Camping World CEO Marcus Lemonis

According to the Recreational Vehicle Industry Association (the “RVIA”), the 2017 retail value of the RV industry is $20 billion. Since 1997, the industry has grown at a compounded rate of 5.5%, according to a report by Seeking Alpha

That brings us to a battered-but-not-beaten Camping World Holdings (CWH), a stock that at the beginning of the year traded near all-time highs of $48, but then proceeded to shave over 60% of its value in just two quarters. While in the short term CWH has a gloomy outlook, over the long term the company should demonstrate both business growth and share price appreciation.

There are four parts to the thesis that show us why. First, while investors are not wholly convinced that CEO Marcus Lemonis can run the show – both figuratively and literally – with CWH and his more well-known TV venture, The Profit, management will be able to execute on a growth strategy through acquisition, vertical integration, and the Good Sam subscription service. Second, even though tariffs have dampened the RV outlook as a whole, and accounting concerns at CWH have magnified poor performance, these are surmountable speed bumps on the road to long-term profitability.

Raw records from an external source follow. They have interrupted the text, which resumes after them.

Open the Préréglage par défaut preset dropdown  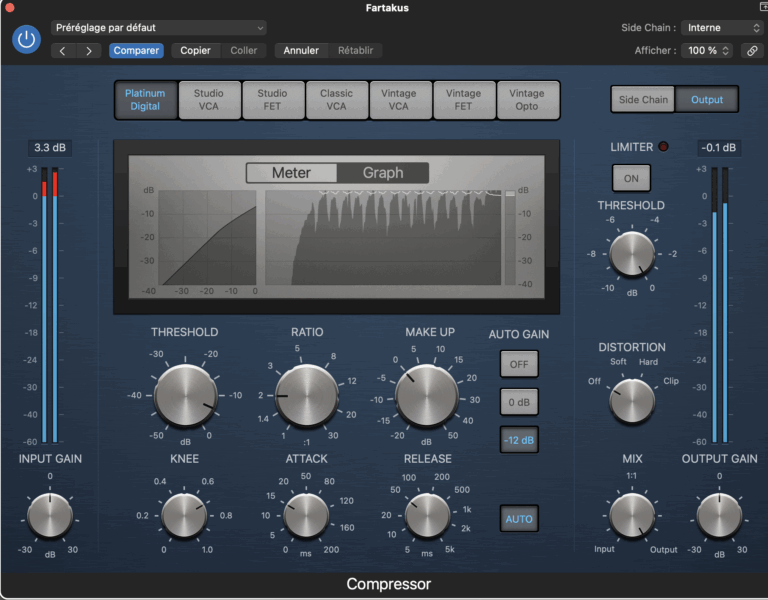pyautogui.click(x=159, y=28)
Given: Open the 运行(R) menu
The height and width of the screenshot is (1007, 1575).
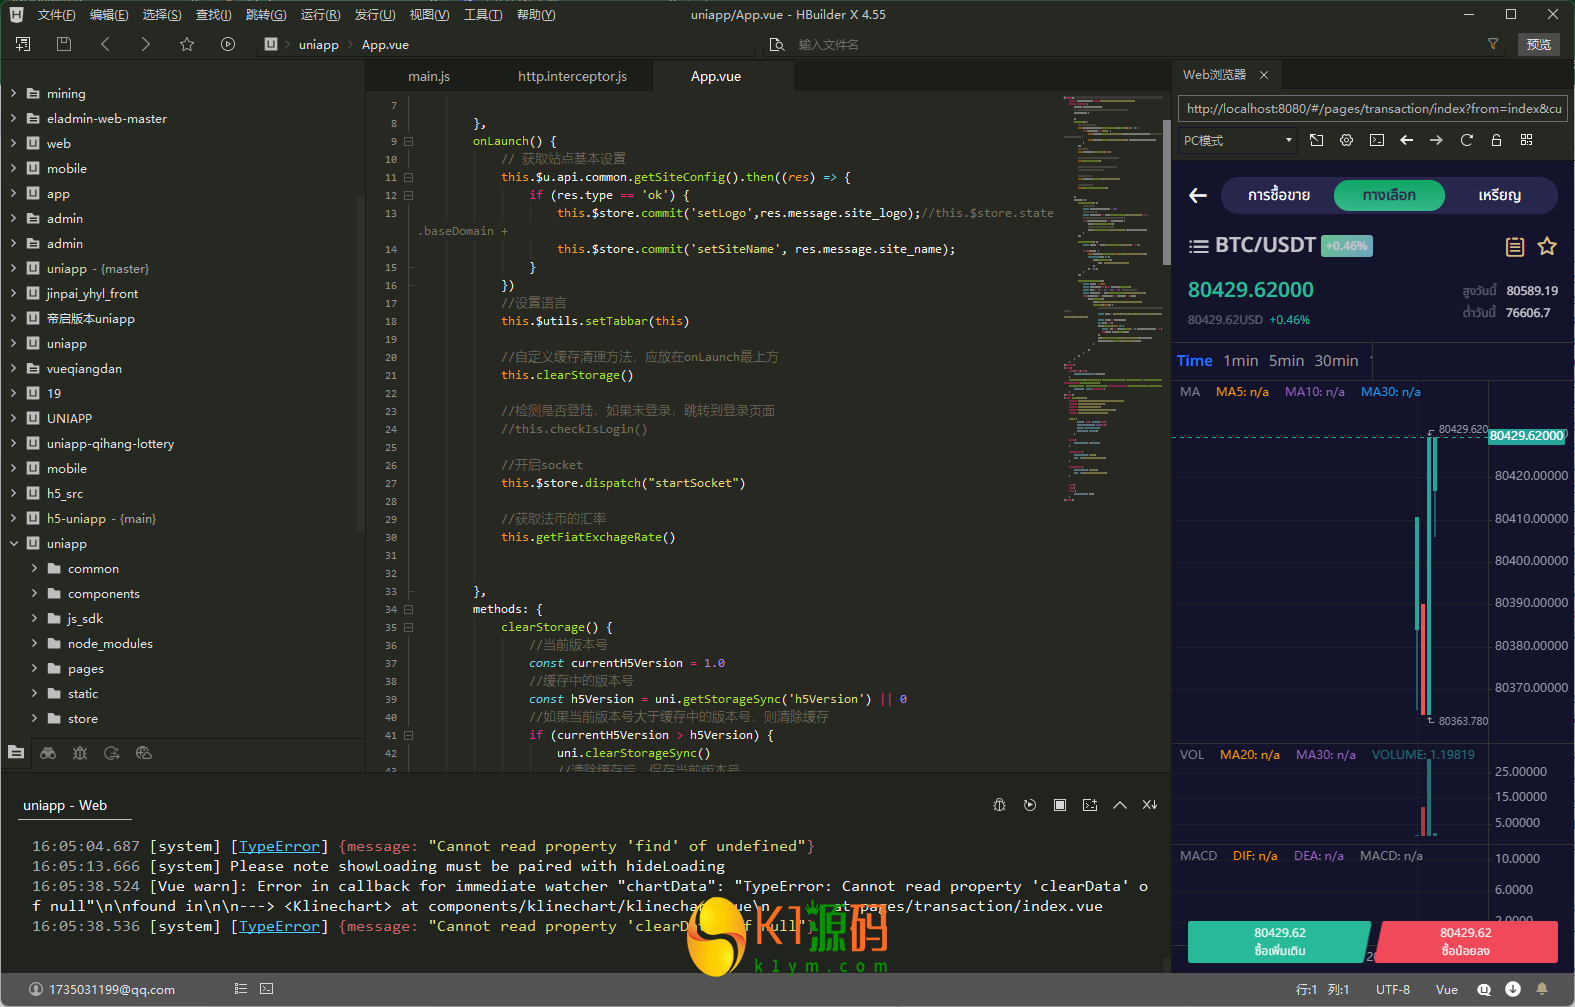Looking at the screenshot, I should 320,15.
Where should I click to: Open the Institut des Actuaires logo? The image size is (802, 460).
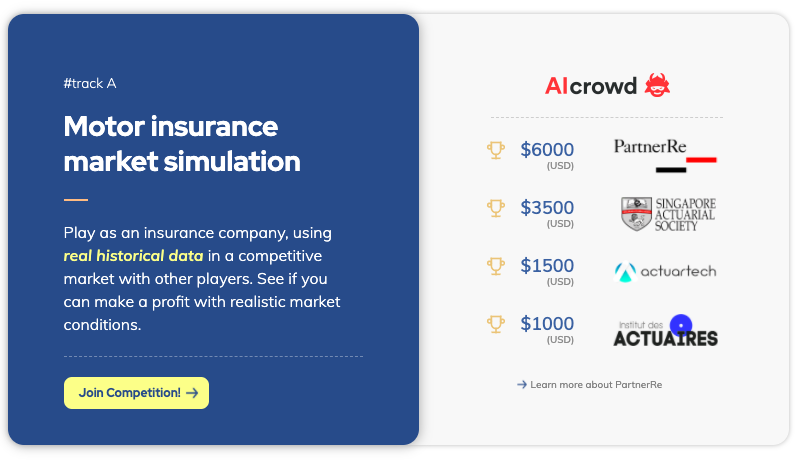tap(665, 333)
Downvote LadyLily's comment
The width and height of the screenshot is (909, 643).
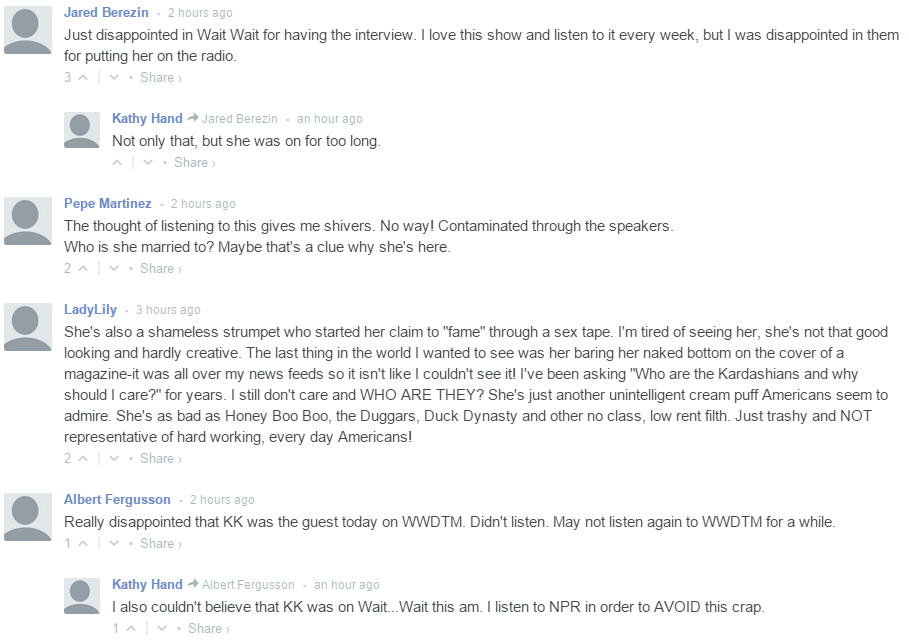(113, 458)
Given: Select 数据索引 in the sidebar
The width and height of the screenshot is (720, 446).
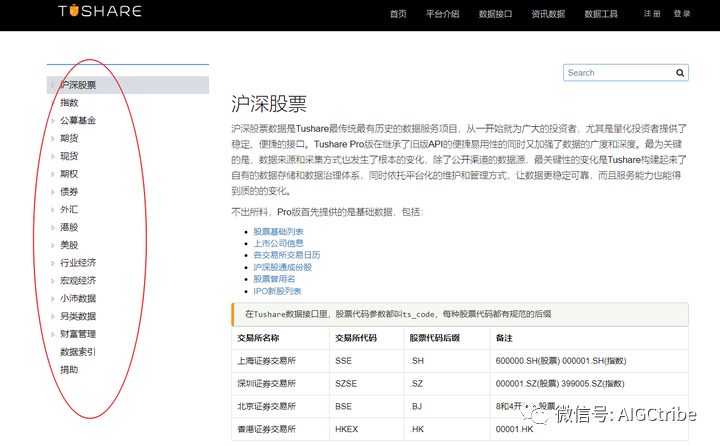Looking at the screenshot, I should click(x=78, y=352).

Third, despite the Gander Mountain acquisition hindering earnings guidance, management is just now cracking the shell of its potential to expand the company’s reach. Finally, while there are good businesses out there like Winnebago Industries Inc. and Thor Industries Inc., it turns out that CWH — despite near-term execution concerns — carries the best competitive growth prospects for the price. All told, Camping World is a durable business that can achieve secular growth, with the advantage of being the largest RV dealership in the nation.